Type FtrlOptimizer
Namespace tensorflow.train
Parent Optimizer
Interfaces IFtrlOptimizer
Optimizer that implements the FTRL algorithm. See this [paper](
https://www.eecs.tufts.edu/~dsculley/papers/ad-click-prediction.pdf).
This version has support for both online L2 (the L2 penalty given in the paper
above) and shrinkage-type L2 (which is the addition of an L2 penalty to the
loss function).
Methods
Properties
Public static methods
FtrlOptimizer NewDyn(object learning_rate, ImplicitContainer<T> learning_rate_power, ImplicitContainer<T> initial_accumulator_value, ImplicitContainer<T> l1_regularization_strength, ImplicitContainer<T> l2_regularization_strength, ImplicitContainer<T> use_locking, ImplicitContainer<T> name, object accum_name, object linear_name, ImplicitContainer<T> l2_shrinkage_regularization_strength)

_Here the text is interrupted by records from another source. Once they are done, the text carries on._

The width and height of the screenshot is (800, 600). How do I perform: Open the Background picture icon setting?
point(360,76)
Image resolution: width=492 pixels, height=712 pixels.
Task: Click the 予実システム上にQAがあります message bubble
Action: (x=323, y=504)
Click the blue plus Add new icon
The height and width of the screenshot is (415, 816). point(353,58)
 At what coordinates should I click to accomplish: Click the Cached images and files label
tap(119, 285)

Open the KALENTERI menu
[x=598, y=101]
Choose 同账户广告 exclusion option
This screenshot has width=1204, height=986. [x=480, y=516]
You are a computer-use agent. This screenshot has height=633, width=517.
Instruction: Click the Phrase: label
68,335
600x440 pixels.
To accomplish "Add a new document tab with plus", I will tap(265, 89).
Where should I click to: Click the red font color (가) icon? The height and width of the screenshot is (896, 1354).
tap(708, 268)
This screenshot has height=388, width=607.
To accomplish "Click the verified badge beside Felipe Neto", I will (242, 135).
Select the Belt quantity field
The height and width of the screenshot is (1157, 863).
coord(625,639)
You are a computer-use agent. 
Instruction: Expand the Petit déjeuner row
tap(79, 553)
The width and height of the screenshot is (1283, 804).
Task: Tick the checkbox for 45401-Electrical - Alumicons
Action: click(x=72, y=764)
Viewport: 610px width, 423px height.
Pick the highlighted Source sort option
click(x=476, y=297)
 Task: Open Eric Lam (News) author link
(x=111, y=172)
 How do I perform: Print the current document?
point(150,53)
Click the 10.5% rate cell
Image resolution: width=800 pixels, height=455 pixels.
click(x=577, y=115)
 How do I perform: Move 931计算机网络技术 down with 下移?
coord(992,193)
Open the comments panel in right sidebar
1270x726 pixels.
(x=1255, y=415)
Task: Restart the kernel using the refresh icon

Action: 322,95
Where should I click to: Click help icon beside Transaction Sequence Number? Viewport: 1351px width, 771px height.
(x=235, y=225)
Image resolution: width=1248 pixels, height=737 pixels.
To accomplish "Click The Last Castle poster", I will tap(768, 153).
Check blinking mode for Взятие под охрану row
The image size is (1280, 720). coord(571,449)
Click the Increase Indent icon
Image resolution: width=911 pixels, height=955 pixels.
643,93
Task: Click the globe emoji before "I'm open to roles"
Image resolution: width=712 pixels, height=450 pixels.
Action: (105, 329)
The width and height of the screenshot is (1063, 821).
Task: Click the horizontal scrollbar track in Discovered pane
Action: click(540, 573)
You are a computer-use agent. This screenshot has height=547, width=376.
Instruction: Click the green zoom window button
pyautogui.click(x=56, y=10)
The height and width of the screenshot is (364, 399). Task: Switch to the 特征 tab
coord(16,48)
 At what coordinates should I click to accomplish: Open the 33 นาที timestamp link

Construct a new FTRL optimizer.
Parameters
-
object
learning_rate - A float value or a constant float `Tensor`.
-
ImplicitContainer<T>
learning_rate_power - A float value, must be less or equal to zero. Controls how the learning rate decreases during training. Use zero for a fixed learning rate. See section 3.1 in the [paper](https://www.eecs.tufts.edu/~dsculley/papers/ad-click-prediction.pdf).
-
ImplicitContainer<T>
initial_accumulator_value - The starting value for accumulators. Only zero or positive values are allowed.
-
ImplicitContainer<T>
l1_regularization_strength - A float value, must be greater than or equal to zero.
-
ImplicitContainer<T>
l2_regularization_strength - A float value, must be greater than or equal to zero.
-
ImplicitContainer<T>
use_locking - If `True` use locks for update operations.
-
ImplicitContainer<T>
name - Optional name prefix for the operations created when applying gradients. Defaults to "Ftrl".
-
object
accum_name - The suffix for the variable that keeps the gradient squared accumulator. If not present, defaults to name.
-
object
linear_name - The suffix for the variable that keeps the linear gradient accumulator. If not present, defaults to name + "_1".
-
ImplicitContainer<T>
l2_shrinkage_regularization_strength - A float value, must be greater than or equal to zero. This differs from L2 above in that the L2 above is a stabilization penalty, whereas this L2 shrinkage is a magnitude penalty. The FTRL formulation can be written as: w_{t+1} = argmin_w(\hat{g}_{1:t}w + L1*||w||_1 + L2*||w||_2^2), where \hat{g} = g + (2*L2_shrinkage*w), and g is the gradient of the loss function w.r.t. the weights w. Specifically, in the absence of L1 regularization, it is equivalent to the following update rule: w_{t+1} = w_t - lr_t / (1 + 2*L2*lr_t) * g_t - 2*L2_shrinkage*lr_t / (1 + 2*L2*lr_t) * w_t where lr_t is the learning rate at t. When input is sparse shrinkage will only happen on the active weights.